Fritz Scholder

(1937 – 2005)


 

A prolific and controversial artist, Fritz Scholder was one of the first artists invited to collaborate with Tamarind Institute when the workshop relocated from Los Angeles to Albuquerque in 1970. His work challenged stereotypical representations of Native Americans and he was extremely influential in shaping a more contemporary approach to capturing Native American experience. Scholder was the son of a Bureau of Indian Affairs administrator, and he grew up living on the campuses of Indian schools where his father worked. A registered member of the Luiseno tribe, he maintained that he was no more American Indian than he was French or German; even so, he became the most celebrated painter of Native American culture and raised critical questions about cultural identity and representation. His influences include the work of painter Wayne Thiebaud, who he studied with at Sacramento City College in California, and the portraits of Native Americans created by his own students at the Institute of American Indian Arts in Santa Fe, where he taught for a period of five years. His later work in the 1980s and 1990s moved away from Native American imagery to explore mythical subjects, ancient Egypt, and the afterlife.

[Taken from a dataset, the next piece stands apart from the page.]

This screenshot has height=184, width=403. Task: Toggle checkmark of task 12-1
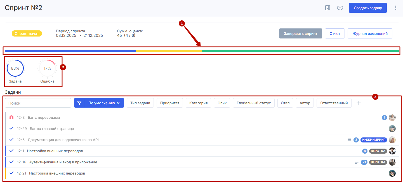point(11,151)
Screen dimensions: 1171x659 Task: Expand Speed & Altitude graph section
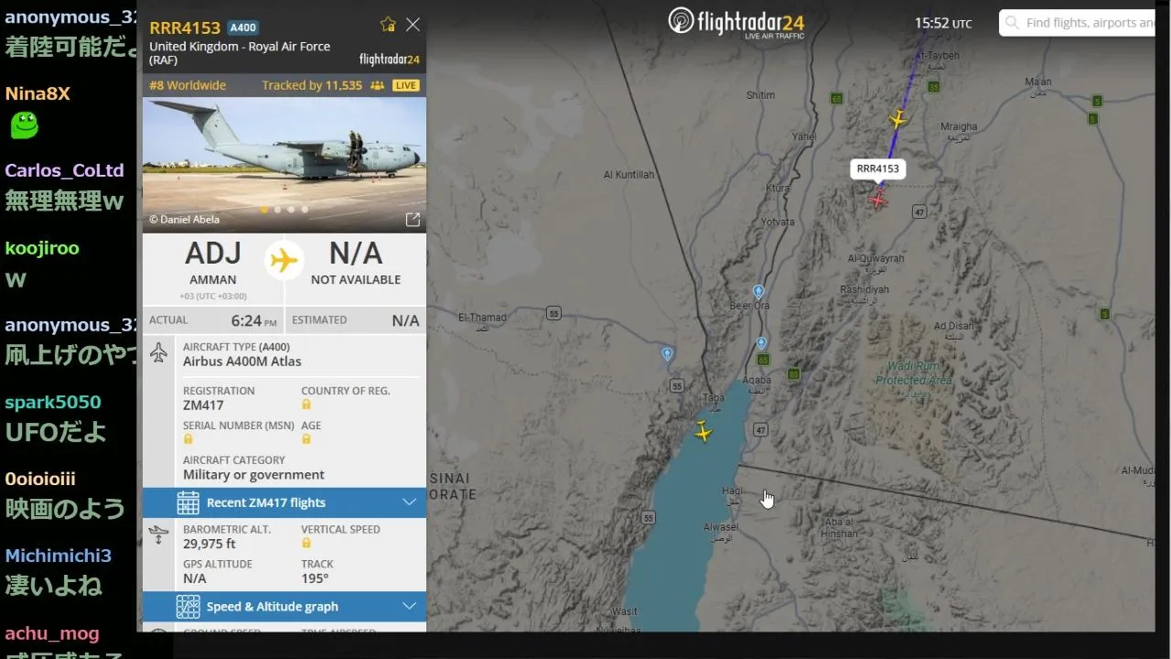(285, 606)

Scholder worked with Tamarind regularly over a period of fourteen years, creating a distinctive body of lithographs that span the breadth of his career as an artist. His work is represented in museum collections around the world, including Denver Art Museum; National Museum of the American Indian; Heard Museum; National Museum of American Art; Addison Gallery of American Art; Hammer Museum at UCLA; and The Museum of New Mexico, Santa Fe.